Natural gas scheduled for delivery Wednesday rose 2 cents on average in Tuesday's trading, but the nominal rise masked greater market strength. If volatile points in the Northeast showing multi-dollar declines are subtracted from the figures, the overall gain comes in at 8 cents.
Points in the Midwest and northern tier of states showed solid double-digit gains, as did locations in California and the Rockies. At the close of futures trading, January had retreated 1.2 cents to $3.976 and February was off 1.0 cents to $3.974. January crude oil jumped $2.22 to $96.04/bbl.
In the Midwest, Northern Natural Gas was feeling the effects of heavy draws on the pipe and issued a system overrun limitation requiring customers to take only their allotted share of gas. "We're not supposed to take any more than we have nominated," said a Midwest utility buyer. "Don't be gaming the system and take more than you are supposed to take, and things like that. We'll just have to make sure we have plenty of gas. We'll probably get to 215,000 to 220,000 Dth/d by later in the week when the forecast cold comes in."
Wunderground.com forecast that Chicago's Tuesday afternoon 51 would rise to 52 by Wednesday before dropping to 33 on Thursday. The seasonal high in Chicago is 40. Omaha, NE's Tuesday 42 was expected to drop to 34 Wednesday and 23 on Thursday. The normal high in Omaha is 39 this time of year.
The National Weather Service in suburban Chicago reported that "Unseasonably warm/moist air will flood into the area tomorrow [Wednesday] with highs likely to surge well into the 50s with lower 60s possible South. [A] rapid temperature drop will take place with frontal passage tomorrow evening followed by a continued feed of progressively colder air seeping southward into the area into the weekend...placing temperatures in a bit of a controlled free-fall."
Anyone gaming the system had to pay up. Gas quoted on ANR SW for Wednesday delivery rose 15 cents to $3.79, and deliveries to Northern Natural Ventura added 18 cents to $4.00. Gas at Demarcation came in 17 cents higher as well to $3.97.
Northeast points plunged as temperatures were forecast to be at if not above normal levels. Wunderground.com reported that Boston's 44 degrees on Tuesday was expected to rise to 46 on Wednesday before rising further to 51 on Thursday. The normal high in Boston is 46. Hartford, CT's 40 degree reading on Tuesday was anticipated to jump to 48 on Wednesday before reaching a relatively toasty 55 on Thursday. The normal early December high in Hartford is 44.

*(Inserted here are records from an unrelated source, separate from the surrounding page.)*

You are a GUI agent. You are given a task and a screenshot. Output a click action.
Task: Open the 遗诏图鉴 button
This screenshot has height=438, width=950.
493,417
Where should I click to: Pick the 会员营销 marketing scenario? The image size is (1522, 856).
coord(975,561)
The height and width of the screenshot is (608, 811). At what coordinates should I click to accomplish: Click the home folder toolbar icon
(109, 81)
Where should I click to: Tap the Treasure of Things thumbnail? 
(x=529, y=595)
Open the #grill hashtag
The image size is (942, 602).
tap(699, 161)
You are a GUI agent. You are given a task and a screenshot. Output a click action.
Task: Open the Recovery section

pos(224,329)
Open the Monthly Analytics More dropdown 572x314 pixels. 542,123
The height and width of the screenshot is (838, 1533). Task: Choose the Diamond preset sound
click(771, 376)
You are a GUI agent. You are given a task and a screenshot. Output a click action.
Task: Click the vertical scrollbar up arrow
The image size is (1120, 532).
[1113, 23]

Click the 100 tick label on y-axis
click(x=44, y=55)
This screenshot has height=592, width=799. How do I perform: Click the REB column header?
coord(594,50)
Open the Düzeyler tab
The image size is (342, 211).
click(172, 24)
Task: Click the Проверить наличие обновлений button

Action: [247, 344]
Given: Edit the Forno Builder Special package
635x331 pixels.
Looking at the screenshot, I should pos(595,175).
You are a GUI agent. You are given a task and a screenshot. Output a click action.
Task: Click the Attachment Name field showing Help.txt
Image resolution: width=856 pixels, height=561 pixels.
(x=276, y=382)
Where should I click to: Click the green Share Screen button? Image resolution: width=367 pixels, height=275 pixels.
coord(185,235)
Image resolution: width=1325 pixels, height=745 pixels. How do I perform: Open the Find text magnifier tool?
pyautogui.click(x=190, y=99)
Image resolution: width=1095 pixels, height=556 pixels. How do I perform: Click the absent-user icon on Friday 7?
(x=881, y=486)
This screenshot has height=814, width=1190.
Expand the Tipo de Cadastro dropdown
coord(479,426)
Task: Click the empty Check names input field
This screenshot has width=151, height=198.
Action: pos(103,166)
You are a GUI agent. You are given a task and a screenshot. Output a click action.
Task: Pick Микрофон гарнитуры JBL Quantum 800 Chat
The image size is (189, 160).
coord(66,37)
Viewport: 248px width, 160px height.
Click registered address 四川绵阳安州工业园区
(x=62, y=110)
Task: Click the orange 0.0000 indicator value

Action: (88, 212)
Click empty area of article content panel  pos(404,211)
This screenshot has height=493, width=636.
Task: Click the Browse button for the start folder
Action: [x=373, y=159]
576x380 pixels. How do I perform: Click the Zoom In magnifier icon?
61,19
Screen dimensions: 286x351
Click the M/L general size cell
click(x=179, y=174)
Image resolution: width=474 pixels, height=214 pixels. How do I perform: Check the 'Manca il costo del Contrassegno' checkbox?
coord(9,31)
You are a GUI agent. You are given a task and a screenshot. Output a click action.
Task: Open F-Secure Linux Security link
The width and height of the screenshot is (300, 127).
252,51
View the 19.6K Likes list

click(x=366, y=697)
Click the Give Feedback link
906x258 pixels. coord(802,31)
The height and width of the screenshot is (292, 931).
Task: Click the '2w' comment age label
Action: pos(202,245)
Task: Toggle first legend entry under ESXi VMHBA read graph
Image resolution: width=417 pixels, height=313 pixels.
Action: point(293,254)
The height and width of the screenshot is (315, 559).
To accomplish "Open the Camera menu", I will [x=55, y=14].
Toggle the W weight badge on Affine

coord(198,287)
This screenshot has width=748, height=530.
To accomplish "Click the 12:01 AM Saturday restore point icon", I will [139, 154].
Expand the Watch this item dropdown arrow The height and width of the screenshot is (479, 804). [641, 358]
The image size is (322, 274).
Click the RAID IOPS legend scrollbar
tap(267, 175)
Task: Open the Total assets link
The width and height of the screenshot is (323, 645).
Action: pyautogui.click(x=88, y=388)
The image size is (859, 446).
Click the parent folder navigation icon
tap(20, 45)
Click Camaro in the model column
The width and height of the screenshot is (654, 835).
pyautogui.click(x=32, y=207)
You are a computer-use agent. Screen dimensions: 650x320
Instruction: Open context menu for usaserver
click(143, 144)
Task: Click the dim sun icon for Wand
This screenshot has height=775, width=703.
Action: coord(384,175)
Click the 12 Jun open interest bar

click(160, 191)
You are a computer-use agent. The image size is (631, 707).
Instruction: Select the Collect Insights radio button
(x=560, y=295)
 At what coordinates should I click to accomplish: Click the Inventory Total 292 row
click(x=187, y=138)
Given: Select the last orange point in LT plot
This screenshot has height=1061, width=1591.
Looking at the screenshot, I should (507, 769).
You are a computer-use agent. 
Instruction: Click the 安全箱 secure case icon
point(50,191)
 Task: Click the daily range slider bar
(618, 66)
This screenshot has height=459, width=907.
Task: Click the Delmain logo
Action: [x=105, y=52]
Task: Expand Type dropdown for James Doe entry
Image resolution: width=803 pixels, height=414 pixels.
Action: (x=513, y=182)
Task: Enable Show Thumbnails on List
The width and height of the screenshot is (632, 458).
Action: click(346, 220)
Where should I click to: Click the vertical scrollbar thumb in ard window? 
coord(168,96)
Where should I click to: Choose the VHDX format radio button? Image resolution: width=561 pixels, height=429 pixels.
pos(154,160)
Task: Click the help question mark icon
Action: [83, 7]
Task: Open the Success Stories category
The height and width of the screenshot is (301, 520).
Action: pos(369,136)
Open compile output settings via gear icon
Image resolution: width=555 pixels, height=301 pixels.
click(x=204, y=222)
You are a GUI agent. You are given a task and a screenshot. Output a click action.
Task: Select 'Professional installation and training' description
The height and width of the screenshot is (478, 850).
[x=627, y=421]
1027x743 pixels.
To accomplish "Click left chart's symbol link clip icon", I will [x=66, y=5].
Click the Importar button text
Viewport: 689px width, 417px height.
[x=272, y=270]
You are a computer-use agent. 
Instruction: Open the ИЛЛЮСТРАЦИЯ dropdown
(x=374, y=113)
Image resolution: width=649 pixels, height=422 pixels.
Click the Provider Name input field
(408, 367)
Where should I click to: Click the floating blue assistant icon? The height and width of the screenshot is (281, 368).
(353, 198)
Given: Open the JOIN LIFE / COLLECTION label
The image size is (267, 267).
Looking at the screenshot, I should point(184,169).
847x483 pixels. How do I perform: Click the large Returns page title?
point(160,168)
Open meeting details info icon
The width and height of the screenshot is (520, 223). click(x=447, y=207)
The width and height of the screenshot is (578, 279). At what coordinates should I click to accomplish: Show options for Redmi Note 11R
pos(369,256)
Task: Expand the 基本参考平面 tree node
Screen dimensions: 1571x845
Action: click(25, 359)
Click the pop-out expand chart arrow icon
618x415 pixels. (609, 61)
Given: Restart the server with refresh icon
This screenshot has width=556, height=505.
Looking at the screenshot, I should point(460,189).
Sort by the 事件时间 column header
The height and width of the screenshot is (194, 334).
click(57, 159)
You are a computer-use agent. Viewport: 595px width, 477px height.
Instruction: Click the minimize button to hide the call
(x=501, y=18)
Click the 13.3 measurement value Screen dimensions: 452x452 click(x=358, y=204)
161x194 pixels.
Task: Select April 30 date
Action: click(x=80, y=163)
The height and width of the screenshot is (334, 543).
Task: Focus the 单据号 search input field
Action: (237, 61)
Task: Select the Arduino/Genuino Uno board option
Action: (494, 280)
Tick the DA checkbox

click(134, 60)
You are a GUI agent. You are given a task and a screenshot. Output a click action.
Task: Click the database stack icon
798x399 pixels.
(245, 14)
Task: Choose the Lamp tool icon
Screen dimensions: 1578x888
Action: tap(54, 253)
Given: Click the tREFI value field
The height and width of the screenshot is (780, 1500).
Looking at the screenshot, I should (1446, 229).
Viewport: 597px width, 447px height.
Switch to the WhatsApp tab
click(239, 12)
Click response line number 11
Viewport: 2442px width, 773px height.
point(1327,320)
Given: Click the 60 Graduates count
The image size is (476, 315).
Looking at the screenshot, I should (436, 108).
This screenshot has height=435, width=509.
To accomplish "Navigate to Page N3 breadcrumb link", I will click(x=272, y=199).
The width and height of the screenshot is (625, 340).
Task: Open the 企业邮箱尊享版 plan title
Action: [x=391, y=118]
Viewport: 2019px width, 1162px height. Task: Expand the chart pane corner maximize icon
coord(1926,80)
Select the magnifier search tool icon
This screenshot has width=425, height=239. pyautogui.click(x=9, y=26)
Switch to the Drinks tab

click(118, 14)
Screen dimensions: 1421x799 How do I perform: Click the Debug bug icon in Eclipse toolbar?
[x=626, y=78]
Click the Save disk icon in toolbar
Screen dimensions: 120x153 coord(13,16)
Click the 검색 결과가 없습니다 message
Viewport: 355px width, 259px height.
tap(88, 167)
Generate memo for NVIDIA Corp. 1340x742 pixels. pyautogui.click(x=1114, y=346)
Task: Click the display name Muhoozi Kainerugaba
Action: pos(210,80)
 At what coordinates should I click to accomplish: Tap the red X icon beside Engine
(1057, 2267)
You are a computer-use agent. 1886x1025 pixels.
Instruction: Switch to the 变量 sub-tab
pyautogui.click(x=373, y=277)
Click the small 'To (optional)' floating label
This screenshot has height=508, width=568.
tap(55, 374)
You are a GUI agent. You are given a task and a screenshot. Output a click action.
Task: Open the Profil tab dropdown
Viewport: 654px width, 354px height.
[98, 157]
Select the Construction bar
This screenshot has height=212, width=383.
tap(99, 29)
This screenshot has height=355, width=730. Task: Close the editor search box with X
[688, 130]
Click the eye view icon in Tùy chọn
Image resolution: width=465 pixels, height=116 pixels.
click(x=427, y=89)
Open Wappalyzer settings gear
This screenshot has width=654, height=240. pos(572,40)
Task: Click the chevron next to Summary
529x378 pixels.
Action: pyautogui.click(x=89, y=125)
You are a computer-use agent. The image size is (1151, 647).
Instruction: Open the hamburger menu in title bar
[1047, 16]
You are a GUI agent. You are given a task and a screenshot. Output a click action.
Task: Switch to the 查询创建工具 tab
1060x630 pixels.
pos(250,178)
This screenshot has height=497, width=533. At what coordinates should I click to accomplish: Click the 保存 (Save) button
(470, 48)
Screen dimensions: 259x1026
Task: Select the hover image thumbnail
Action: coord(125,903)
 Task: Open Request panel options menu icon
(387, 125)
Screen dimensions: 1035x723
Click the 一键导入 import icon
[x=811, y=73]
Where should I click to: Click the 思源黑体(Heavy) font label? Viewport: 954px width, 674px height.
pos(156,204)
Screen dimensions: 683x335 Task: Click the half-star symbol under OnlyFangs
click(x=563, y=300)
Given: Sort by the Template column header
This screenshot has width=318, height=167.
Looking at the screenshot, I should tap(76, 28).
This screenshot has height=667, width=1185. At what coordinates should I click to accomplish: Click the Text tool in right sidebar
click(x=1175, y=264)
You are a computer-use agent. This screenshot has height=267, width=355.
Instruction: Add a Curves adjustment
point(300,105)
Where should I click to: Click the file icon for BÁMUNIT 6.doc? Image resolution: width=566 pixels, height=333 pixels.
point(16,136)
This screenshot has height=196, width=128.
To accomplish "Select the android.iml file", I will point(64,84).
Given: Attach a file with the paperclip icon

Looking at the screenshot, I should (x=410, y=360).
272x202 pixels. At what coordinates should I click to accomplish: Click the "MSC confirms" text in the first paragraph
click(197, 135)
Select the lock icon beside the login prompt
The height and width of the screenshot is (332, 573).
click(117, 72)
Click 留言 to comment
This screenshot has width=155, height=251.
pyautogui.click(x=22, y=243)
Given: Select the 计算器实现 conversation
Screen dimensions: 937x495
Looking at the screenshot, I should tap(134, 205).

Next-day power prices in the region were also on the skids. IntercontinentalExchange said Wednesday peak power delivered to the New England ISO's Massachusetts Hub dropped $7.65 to $44.53/MWh.
Gas for delivery Wednesday to the Algonquin Citygates plunged $1.16 to $4.76, and deliveries to Iroquois Waddington dropped 20 cents to $4.36. Gas on Tennessee Zone 6 200 L dropped $1.56 to $4.74.
Other eastern points softened as well. Deliveries on Transco Leidy gained a penny to $3.25, but gas on Tetco M-3 fell 8 cents to $3.65. On Dominion, gas for Wednesday delivery shed a nickel to $3.32, and gas bound for New York City on Transco Zone 6 lost a penny to $3.82.
In Monday's trading bulls and bears waged hand-to-hand combat as the market put in a six-month high but failed to breach the psychological $4 threshold. Tuesday that struggle continued and in the broader picture, Addison Armstrong of Tradition Energy saw Tuesday's "Commitment of Traders Report" from the CFTC [as being] closely watched to see the extent of the reduction in the managed money net-short position, as the potential for further short-covering could see the market retest highs made back in April."
For the moment, "Expectations for colder temperatures and a storage report that will show a withdrawal far in excess of the five-year average for the week are the primary drivers of the strength in the market, and the latest forecasts are for cold to continue to grip the West over the next five days, while indications of warmer conditions in the East are contributing to this morning's price weakness," he said. "However, frigid conditions are still seen dominating the Northern Tier, the Mid-Atlantic and the Northeast through the middle of the month."
As bullish as the storage weather dynamic may seem, traders caution against initiating positions above $4. "These [weather] forecasts virtually assure some unusually heavy storage draws within the next 3 EIA reports," said Jim Ritterbusch of Ritterbusch and Associates in closing comments to clients.
"[Monday's] price action offered indication that the large speculators are seizing upon even minor price pullbacks as an opportunity to reduce bearish exposure ahead of a storage figure on Thursday that could be roughly double that of a year ago. The dynamic of a sizable expansion in the year-over-year deficit will tend to keep a bid under prices until the temperature forecasts begin to show some indication of a warming trend beyond mid-month. Otherwise, this market will be forced to price in an unusually cold December that will be contrasting sharply with last year's unusually mild December. All in all, we see some additional upside price follow-through, while at the same time we will caution against approaching the long side for position-type traders at levels north of $4."
WSI Corp. in its Tuesday morning six- to 10-day outlook showed pervasive cold throughout most of the country, but it said "[Tuesday's] six-10 day forecast is warmer across the Southern Tier when compared to the previous forecast."